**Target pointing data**

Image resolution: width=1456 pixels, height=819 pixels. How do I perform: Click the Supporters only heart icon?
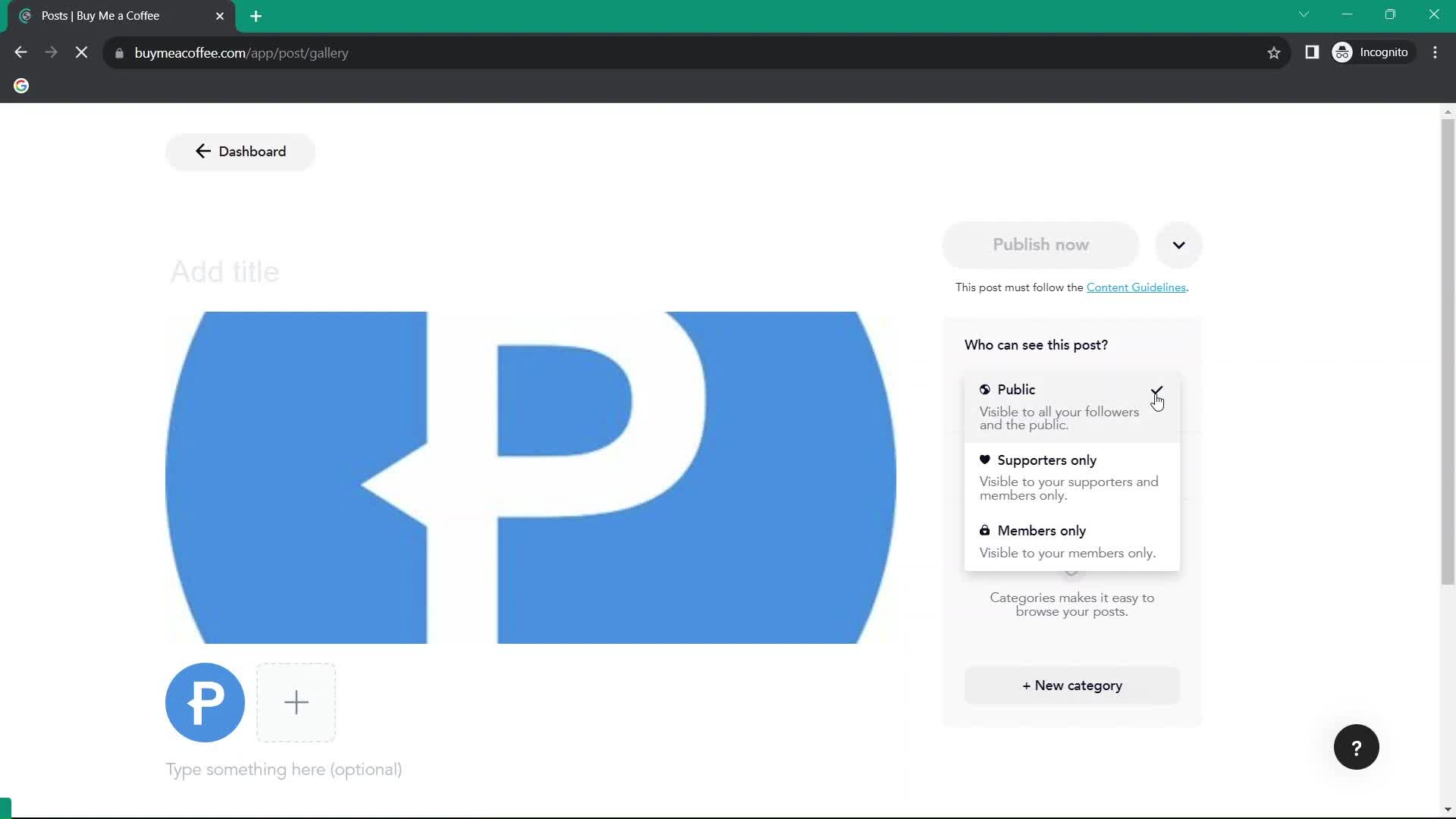point(985,460)
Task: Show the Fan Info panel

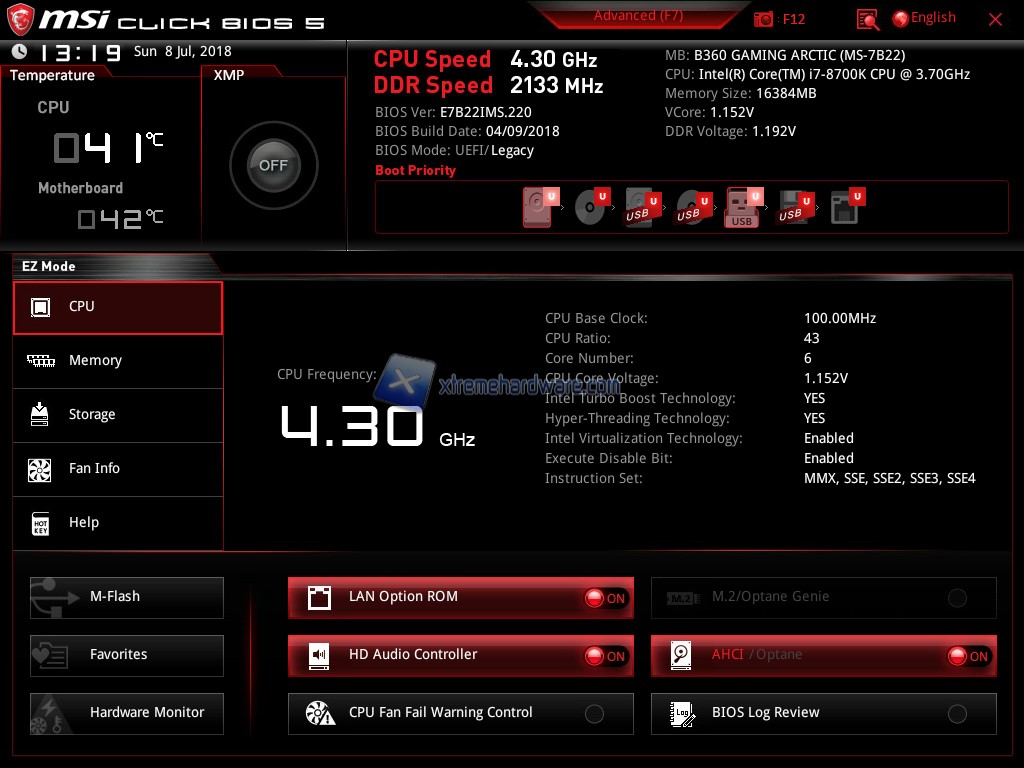Action: tap(118, 469)
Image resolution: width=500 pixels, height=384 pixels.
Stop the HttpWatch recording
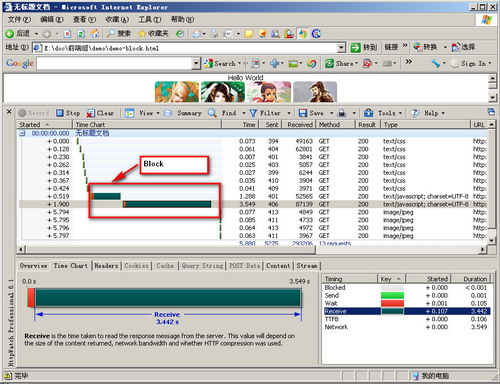68,113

**Exercise goal**
Convert every line of all the records above into a numbered list, skipping blank lines and leaving the pictures out.

**Solution to this problem**
1. Image resolution: width=1456 pixels, height=819 pixels. How do I perform: Click the Supporters only heart icon?
2. point(985,460)
3. Task: Show the Fan Info panel
4. Action: tap(118, 469)
5. Image resolution: width=500 pixels, height=384 pixels.
6. Stop the HttpWatch recording
7. 68,113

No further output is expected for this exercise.